Nvidia has long held the title of market leader in AI computing for the cloud, where the majority of AI computations, both in training and inference, take place. However, this year brought increased competition from other chip companies, making it crucial for Nvidia to reassert its dominance at their annual GTC event. The unveiling of the Blackwell family of products was a significant step in this direction.
Reestablishing GPU Leadership with the Blackwell Family
At GTC 2024, Nvidia showcased its new Blackwell family of GPUs, designed to scale from single GPUs to entire datacenters. These products are interconnected using Nvidia’s Mellanox InfiniBand technology, acquired in 2019. This acquisition has been pivotal for Nvidia’s capability to build hyperscale and HPC-scale systems with low latency and high bandwidth.

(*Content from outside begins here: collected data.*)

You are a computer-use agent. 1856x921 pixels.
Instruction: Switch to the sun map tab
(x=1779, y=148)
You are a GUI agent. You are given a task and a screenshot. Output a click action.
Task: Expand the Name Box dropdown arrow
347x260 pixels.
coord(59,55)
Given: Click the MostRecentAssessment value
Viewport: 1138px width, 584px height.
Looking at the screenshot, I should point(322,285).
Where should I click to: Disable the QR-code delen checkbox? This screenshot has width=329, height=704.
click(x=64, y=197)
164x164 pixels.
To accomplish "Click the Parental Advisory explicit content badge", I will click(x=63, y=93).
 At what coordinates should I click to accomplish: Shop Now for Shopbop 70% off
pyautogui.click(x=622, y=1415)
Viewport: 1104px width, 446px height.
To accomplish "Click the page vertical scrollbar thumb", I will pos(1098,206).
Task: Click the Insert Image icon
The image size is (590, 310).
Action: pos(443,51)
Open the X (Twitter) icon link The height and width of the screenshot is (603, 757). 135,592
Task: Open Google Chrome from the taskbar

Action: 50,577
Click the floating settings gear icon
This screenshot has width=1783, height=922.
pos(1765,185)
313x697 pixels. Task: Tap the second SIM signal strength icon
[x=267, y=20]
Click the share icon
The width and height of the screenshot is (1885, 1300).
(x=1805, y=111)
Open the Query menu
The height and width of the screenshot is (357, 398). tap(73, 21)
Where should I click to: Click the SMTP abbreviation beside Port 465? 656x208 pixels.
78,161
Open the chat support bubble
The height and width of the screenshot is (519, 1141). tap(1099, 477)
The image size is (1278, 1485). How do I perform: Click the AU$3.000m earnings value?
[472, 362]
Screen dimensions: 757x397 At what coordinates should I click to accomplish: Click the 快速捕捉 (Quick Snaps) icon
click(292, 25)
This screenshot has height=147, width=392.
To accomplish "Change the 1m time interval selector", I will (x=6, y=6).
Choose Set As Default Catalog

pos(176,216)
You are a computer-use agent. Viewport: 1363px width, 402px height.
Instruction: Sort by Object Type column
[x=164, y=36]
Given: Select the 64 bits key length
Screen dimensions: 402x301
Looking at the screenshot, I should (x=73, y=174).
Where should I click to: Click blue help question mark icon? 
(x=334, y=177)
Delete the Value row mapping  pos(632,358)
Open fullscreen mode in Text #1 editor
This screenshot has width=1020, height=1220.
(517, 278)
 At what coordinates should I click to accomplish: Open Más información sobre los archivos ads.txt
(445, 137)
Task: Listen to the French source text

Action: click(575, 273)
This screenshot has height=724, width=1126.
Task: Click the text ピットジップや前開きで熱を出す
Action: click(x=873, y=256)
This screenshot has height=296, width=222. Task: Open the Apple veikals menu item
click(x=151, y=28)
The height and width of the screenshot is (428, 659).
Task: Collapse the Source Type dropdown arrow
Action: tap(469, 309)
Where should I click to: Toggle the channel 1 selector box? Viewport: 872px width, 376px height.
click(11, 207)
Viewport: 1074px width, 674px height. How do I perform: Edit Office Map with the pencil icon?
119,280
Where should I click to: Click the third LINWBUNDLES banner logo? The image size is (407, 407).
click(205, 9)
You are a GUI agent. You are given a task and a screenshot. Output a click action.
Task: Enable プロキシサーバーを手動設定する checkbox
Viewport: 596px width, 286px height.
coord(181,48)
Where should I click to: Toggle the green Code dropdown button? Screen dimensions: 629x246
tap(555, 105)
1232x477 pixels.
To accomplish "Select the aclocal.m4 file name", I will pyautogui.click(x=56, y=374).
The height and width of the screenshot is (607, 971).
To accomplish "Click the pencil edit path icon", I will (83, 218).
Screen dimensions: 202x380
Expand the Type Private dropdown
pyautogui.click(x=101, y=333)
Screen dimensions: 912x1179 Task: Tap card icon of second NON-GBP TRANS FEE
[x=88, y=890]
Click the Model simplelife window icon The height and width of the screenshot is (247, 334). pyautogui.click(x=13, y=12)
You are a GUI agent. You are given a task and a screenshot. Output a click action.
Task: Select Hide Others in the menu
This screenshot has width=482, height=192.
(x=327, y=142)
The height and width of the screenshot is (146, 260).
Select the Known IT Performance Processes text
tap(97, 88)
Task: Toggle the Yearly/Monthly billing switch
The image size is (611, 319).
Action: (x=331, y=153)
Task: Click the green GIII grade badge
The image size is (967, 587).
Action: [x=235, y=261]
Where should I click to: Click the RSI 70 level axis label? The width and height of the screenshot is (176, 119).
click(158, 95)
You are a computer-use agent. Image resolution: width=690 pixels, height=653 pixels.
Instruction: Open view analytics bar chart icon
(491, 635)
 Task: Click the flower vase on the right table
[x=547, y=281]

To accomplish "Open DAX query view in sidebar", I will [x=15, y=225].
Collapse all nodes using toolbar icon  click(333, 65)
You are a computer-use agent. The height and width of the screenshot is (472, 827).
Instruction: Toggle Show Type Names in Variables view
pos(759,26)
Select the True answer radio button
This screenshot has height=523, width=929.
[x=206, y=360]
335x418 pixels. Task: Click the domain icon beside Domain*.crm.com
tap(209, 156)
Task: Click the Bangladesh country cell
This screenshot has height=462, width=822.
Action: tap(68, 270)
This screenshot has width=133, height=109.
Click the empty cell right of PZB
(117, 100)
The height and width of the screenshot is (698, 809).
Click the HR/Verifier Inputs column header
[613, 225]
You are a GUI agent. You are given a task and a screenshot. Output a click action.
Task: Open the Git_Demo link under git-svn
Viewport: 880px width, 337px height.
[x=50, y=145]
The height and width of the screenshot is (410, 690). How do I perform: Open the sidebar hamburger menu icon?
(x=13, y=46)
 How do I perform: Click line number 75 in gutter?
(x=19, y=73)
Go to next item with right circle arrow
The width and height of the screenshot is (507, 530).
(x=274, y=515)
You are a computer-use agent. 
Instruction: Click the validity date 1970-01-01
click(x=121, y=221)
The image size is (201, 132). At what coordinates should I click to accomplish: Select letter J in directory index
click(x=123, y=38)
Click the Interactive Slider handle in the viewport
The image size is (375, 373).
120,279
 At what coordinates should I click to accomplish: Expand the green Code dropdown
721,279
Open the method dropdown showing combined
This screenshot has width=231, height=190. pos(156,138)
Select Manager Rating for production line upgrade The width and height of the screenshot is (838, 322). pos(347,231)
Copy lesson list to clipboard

The Power of the B200 Chip
The Blackwell B200 chip stands out in this new lineup. Featuring dual Blackwell dies and HBM3E memory, the B200 combines two 104B transistor GPU dies into a single chip, offering unprecedented performance. Both the B100 and B200 variants include 8 Gbps HBM3E memory on a 4,096-bit bus with 8 TB/s of memory bandwidth from 192GB of VRAM. The B200 outperforms the B100 with a peak FP4 Dense Tensor performance of 9 PFLOPS, compared to the B100’s 7 PFLOPS. Both GPUs support NVLink 5’s 1800 GB/s interconnect bandwidth and PCIe 6.0.
Manufactured using TSMC’s 4NP process node, the B200 consumes 1 kilowatt of power. Nvidia designed the B100 as a drop-in replacement for the H100, maintaining the same 700-watt TDP but delivering roughly 80% faster performance. The B200 is over 10% faster than the B100 in most scenarios, underscoring the significant advancements of the Blackwell architecture over Nvidia’s previous Hopper architecture.
The GB200 “Superchip”
Taking the performance to another level, the GB200 “superchip” combines two B200 GPUs paired with a Grace Arm server CPU, connected with NVLink interconnects offering 900 GB/s of bandwidth. The GB200 delivers 20 PFLOPS of FP4 tensor performance, more than double that of a single B200, and includes 384GB of HBM3E memory. Integrating over 496 billion transistors, including four Blackwell dies and an 80-billion-transistor Grace server chip, the GB200 has a 2,700-watt TDP. It is available in configurations for rack mounting and more compact DGX/HGX systems.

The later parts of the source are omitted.